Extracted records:
·····

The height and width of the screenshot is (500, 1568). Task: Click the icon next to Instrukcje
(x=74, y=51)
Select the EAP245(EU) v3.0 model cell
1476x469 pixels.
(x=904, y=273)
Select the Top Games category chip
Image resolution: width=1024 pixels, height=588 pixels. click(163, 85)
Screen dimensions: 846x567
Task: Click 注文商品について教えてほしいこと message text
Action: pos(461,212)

·····

### TASK DIRECTIONS
Please repeat the records so that each one reads exactly as it does above.

### RESPONSE TO THE EXERCISE
The height and width of the screenshot is (500, 1568). Task: Click the icon next to Instrukcje
(x=74, y=51)
Select the EAP245(EU) v3.0 model cell
1476x469 pixels.
(x=904, y=273)
Select the Top Games category chip
Image resolution: width=1024 pixels, height=588 pixels. click(163, 85)
Screen dimensions: 846x567
Task: Click 注文商品について教えてほしいこと message text
Action: pos(461,212)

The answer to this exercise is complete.